Source data:
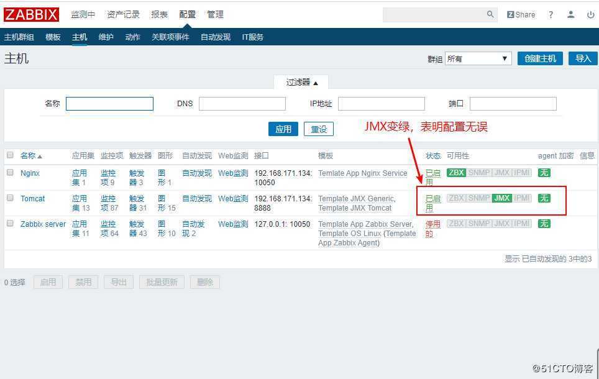
Task: Toggle the select-all checkbox in the table header
Action: click(x=10, y=155)
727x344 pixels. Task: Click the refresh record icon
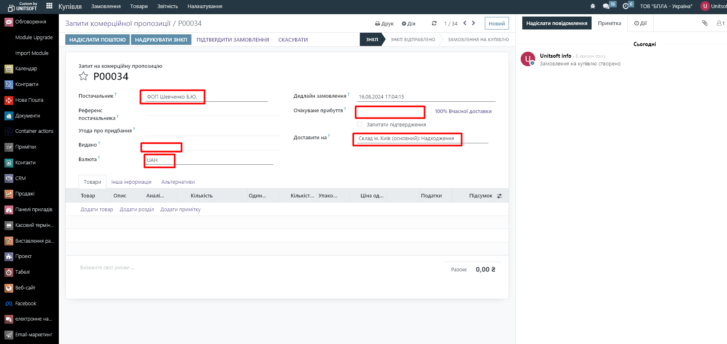pos(434,23)
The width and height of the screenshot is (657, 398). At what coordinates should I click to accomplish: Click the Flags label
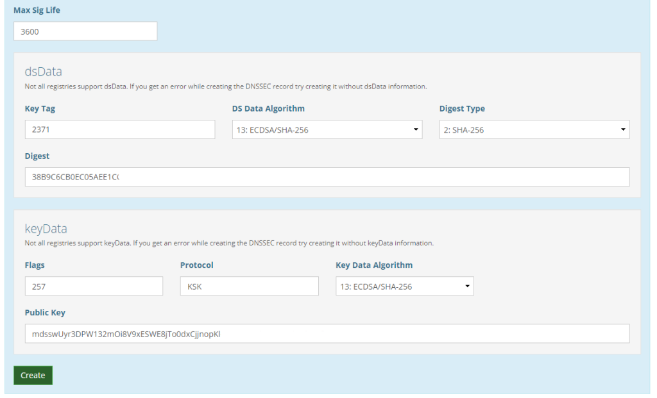tap(35, 265)
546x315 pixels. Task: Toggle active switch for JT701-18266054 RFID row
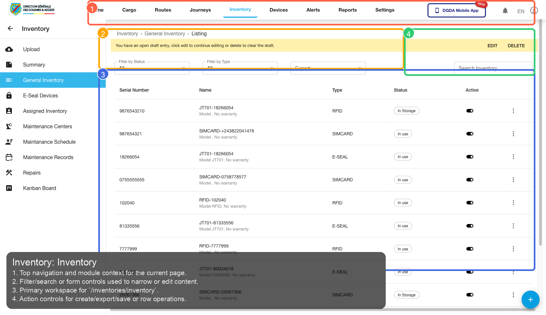tap(470, 111)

*GIVEN TASK*. Pick out every line in the data above that contains the string "pixels", matching case exactly.

*TASK OUTPUT*.
727x344 pixels. Task: Click the refresh record icon
546x315 pixels. Task: Toggle active switch for JT701-18266054 RFID row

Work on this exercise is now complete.